- _Task requirements_: Keeping every character in place, output all the data.

[Stored data]
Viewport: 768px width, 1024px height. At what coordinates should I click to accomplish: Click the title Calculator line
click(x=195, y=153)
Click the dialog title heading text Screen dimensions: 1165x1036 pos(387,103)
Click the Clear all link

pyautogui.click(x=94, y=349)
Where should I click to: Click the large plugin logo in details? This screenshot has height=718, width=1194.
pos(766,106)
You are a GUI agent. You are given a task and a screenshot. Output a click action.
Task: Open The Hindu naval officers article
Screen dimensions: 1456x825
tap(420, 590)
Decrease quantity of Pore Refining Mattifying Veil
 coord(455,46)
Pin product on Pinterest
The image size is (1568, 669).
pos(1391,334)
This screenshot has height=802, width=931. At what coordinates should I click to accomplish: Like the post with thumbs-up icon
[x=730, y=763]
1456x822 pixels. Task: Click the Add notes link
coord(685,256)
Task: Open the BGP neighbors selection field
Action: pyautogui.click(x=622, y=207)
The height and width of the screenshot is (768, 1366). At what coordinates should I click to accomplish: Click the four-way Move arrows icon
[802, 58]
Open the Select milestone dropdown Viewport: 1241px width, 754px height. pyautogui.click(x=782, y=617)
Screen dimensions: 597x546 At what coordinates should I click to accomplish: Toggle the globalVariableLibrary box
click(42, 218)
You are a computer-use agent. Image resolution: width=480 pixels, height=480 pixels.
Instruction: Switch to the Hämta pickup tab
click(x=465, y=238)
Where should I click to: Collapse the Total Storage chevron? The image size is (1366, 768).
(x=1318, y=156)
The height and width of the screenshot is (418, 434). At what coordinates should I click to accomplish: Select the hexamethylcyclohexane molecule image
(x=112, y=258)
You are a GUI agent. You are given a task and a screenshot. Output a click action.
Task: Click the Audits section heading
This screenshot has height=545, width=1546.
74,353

- _Exercise solution_:
Viewport: 768px width, 1024px height. At what coordinates should I click to accomplish: Click the title Calculator line
click(x=195, y=153)
Click the dialog title heading text Screen dimensions: 1165x1036 pos(387,103)
Click the Clear all link

pyautogui.click(x=94, y=349)
Where should I click to: Click the large plugin logo in details? This screenshot has height=718, width=1194.
pos(766,106)
You are a GUI agent. You are given a task and a screenshot. Output a click action.
Task: Open The Hindu naval officers article
Screen dimensions: 1456x825
tap(420, 590)
Decrease quantity of Pore Refining Mattifying Veil
 coord(455,46)
Pin product on Pinterest
The image size is (1568, 669).
pos(1391,334)
This screenshot has height=802, width=931. At what coordinates should I click to accomplish: Like the post with thumbs-up icon
[x=730, y=763]
1456x822 pixels. Task: Click the Add notes link
coord(685,256)
Task: Open the BGP neighbors selection field
Action: pyautogui.click(x=622, y=207)
The height and width of the screenshot is (768, 1366). At what coordinates should I click to accomplish: Click the four-way Move arrows icon
[802, 58]
Open the Select milestone dropdown Viewport: 1241px width, 754px height. pyautogui.click(x=782, y=617)
Screen dimensions: 597x546 At what coordinates should I click to accomplish: Toggle the globalVariableLibrary box
click(42, 218)
You are a computer-use agent. Image resolution: width=480 pixels, height=480 pixels.
Instruction: Switch to the Hämta pickup tab
click(x=465, y=238)
Where should I click to: Collapse the Total Storage chevron? The image size is (1366, 768).
(x=1318, y=156)
The height and width of the screenshot is (418, 434). At what coordinates should I click to accomplish: Select the hexamethylcyclohexane molecule image
(x=112, y=258)
You are a GUI agent. You are given a task and a screenshot. Output a click action.
Task: Click the Audits section heading
This screenshot has height=545, width=1546.
74,353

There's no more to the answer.